Vincent Perrot (born 3 August 1965 in Confolens) is a French journalist, radio and television presenter and drag racing driver.

== Biography ==
Perrot's father was the Mayor of the town and died when Vincent was 11. His mother Marina decided to move the family to Limoges. As a child, Vincent Perrot used to listen to the radio France Bleu Limousin, in which a program about the cinema was broadcast. He wrote every week to the presenter to tell him that he did not agree with his point of view on the films he introduced. The presenter later invited him at his program and it was his beginning of his career at 17 on channel FR3.

== Career ==
Perrot started being well known in the late 1980s when he replaced Jean Rochefort who presented Disney Channel on FR3 and then hosting summer afternoons the program 40° à l'ombre on the same channel. During the rest of the year, he presented a number of programs including On va gagner, Vincent à l'heure and Zapper n'est pas jouer. In 1989, still on FR3, he co-hosts the teenager program C'est pas juste.

During summer 1997, Perrot joined TF1 and presents the game show Mokshû Patamû, which had a moderate success. After that, it took him a few years to find again his success on television. He then presented in 2001 L'été des records on the same channel and Un contre tous (French version of the Belgian game show Septante et un) on France 3.
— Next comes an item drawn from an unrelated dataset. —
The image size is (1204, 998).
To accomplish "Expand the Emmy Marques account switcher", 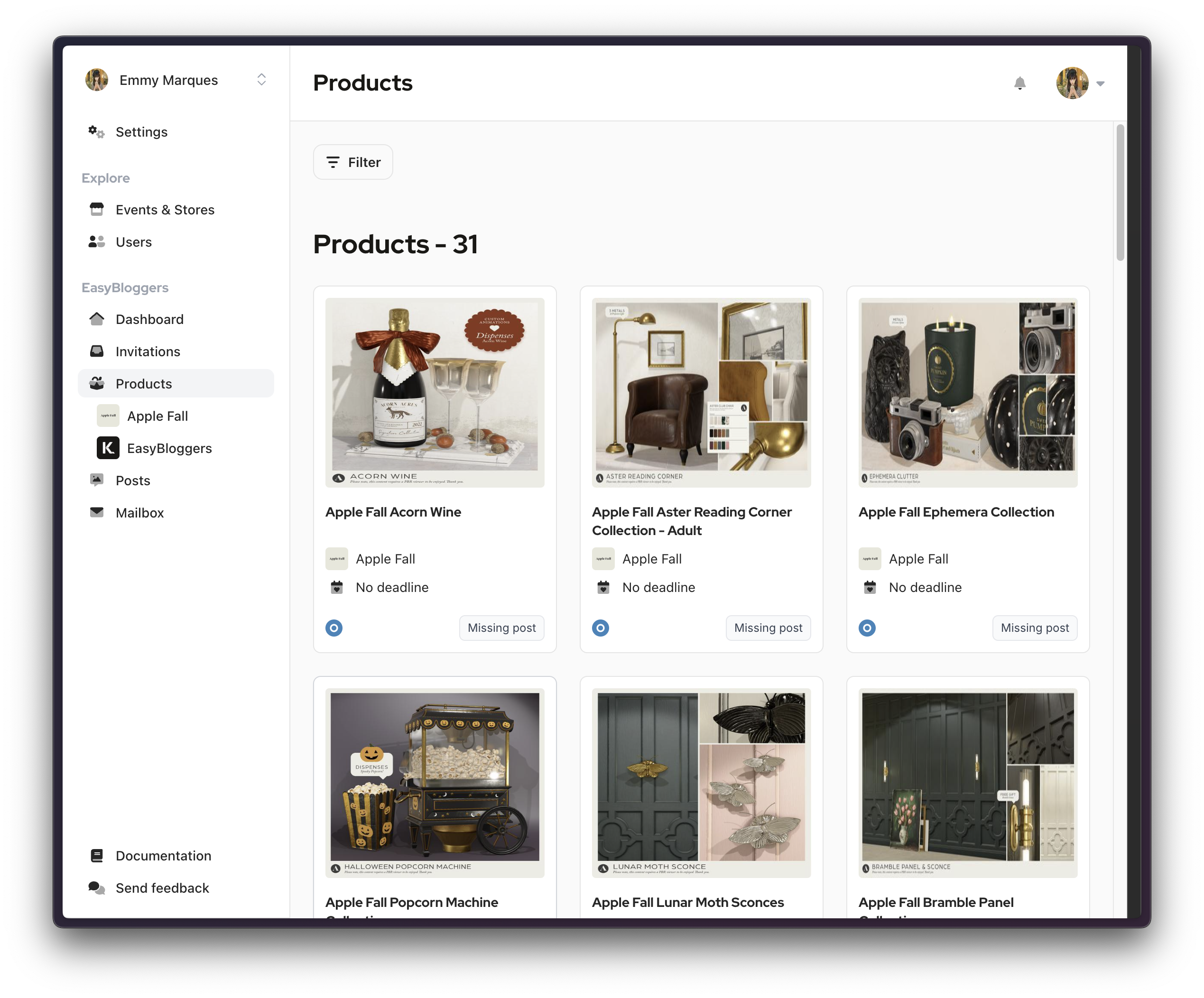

Perrot is one of the most famous radio presenters on RTL, in which he presents Vendredi c'est VIP and Le Cékoidon. He is also one of the most famous guests of the program Les Grosses Têtes hosted by Philippe Bouvard.

In 1998, Perrot became the fastest in the world accelerating with a speed of 402.8 km/h (251.8 mph) with a dragster. In September 2006, he made another record of 530.7 km/h (331.6 mph) in a stopped start. He is the founder of the Perrot Feeler Racing, dedicated to different categories of dragsters. He produces and presents in June 2009 the program Vincent Limites on channel Motors TV.

Since summer 2010, with the agreement and the collaboration of Jean-Paul Belmondo, Perrot co-produces the first official documentary about the life and career of the actor. The program had an excellent distribution due to the exceptional participation of Alain Delon, Jean Dujardin, Vanessa Paradis, Albert Dupontel, Vincent Cassel, Jean Rochefort, Jean-Pierre Marielle, Claude Lelouch, Claudia Cardinale, and even Zinedine Zidane. This documentary was broadcast on primetime on France 2 on May 17, 2011, and in the official selection of the 2011 Cannes Film Festival.